« Ce n'est pas le vent qui décide de votre destination, c'est l'orientation que vous donnez à votre voile. Le vent est le même pour tous. »
INTERVIEW Le psychiatre Patrick Légeron, spécialiste du burn-out, revient sur cette maladie à l’occasion de la Journée européenne de la dépression… (Par 20minutes.fr)
La souffrance psychique au travail ne cesse de gagner du terrain. Elle frapperait 480.000 salariés en France, d’après l’Institut national de veille sanitaire (INVS). Certains développent même un burn-out, thème de la 12e Journée européenne de la dépression, qui se tient à Paris ce vendredi (1). 20 Minutes fait le point avec le psychiatre Patrick Légeron, spécialiste du burn-out et fondateur du cabinet Stimulus.

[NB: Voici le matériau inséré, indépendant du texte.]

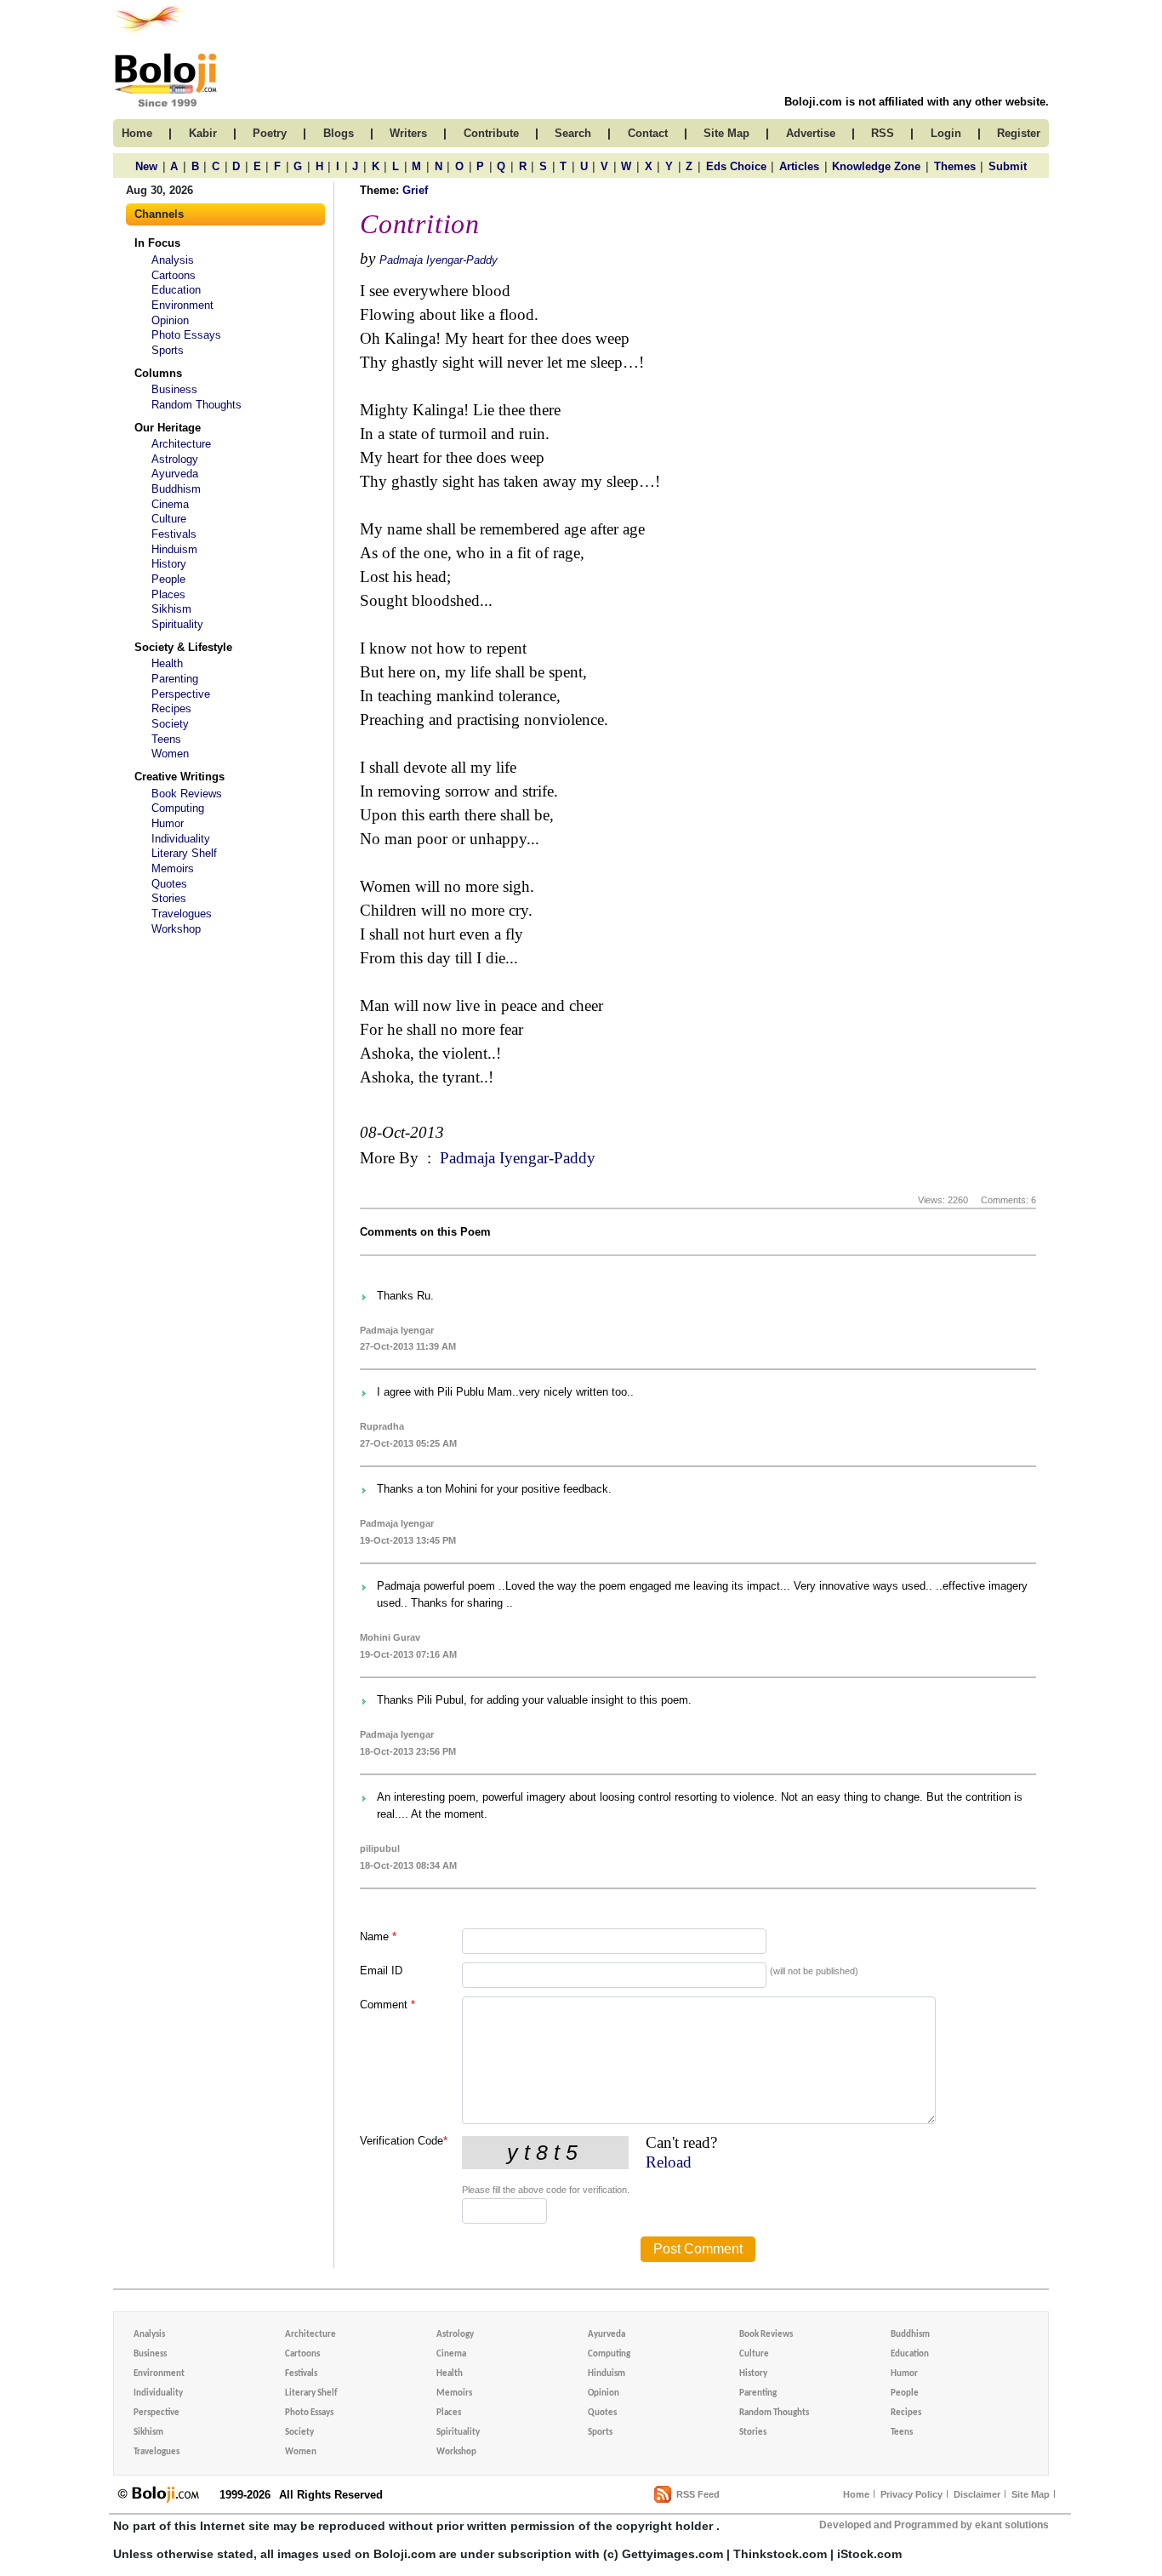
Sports (167, 350)
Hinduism (174, 549)
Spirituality (177, 624)
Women (170, 753)
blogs (338, 133)
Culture (168, 518)
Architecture (181, 443)
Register (1018, 133)
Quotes (169, 883)
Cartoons (173, 275)
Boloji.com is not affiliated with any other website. (916, 101)
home (137, 133)
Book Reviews (186, 793)
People (168, 579)
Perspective (180, 694)
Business (174, 389)
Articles (799, 166)
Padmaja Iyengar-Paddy (438, 260)
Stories (168, 898)
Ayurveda (174, 473)
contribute (491, 133)
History (168, 563)
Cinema (170, 504)
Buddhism (176, 489)
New (146, 166)
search (573, 133)
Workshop (176, 928)
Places (168, 594)
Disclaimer (977, 2494)
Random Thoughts (196, 404)
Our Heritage (167, 427)
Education (176, 289)
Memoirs (172, 868)
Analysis (172, 260)
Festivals (174, 534)
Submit (1007, 166)
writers (408, 133)
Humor (167, 823)
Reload (669, 2162)
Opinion (170, 320)
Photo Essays (186, 334)
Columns (158, 373)
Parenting (174, 678)
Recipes (171, 708)
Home (856, 2494)
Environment (182, 305)
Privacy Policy (911, 2494)
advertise (810, 133)
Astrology (174, 459)
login (946, 133)
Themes (955, 166)
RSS (882, 133)
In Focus (157, 243)
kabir (203, 133)
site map (726, 133)
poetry (270, 133)
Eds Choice (736, 166)
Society (170, 723)
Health (167, 663)
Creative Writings (179, 776)
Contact (648, 133)
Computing (177, 808)
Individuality (180, 838)
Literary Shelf (184, 853)
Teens (166, 739)
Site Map (1030, 2494)
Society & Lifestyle (183, 647)
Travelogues (181, 913)
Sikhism (171, 609)
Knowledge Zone (876, 166)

Nous n’avons jamais autant parlé de la souffrance psychique au travail et pourtant, elle est en constante augmentation. Quel est le problème ?
Il y en a deux. Primo, l’augmentation de la vague de stress liée à la pression de la crise. Secundo, la faiblesse des actions mises en place par les entreprises. Nous sommes passés du déni au faux-semblant. Mettre un numéro Vert à la disposition « des salariés qui ne vont pas bien » est loin d’être suffisant.
Que devraient faire les entreprises ?
Mettre en place des indicateurs évaluant le bien-être de leurs salariés. Elles ont des indicateurs pour tout – productivité, absentéisme, etc. – mais pas pour cela, alors que des outils existent. Elles pourraient former leurs salariés à mieux gérer leur stress. Former leurs managers à la gestion de l’humain. Ou encore réorganiser le travail de manière à donner de l’autonomie à leurs collaborateurs et du sens à leur travail.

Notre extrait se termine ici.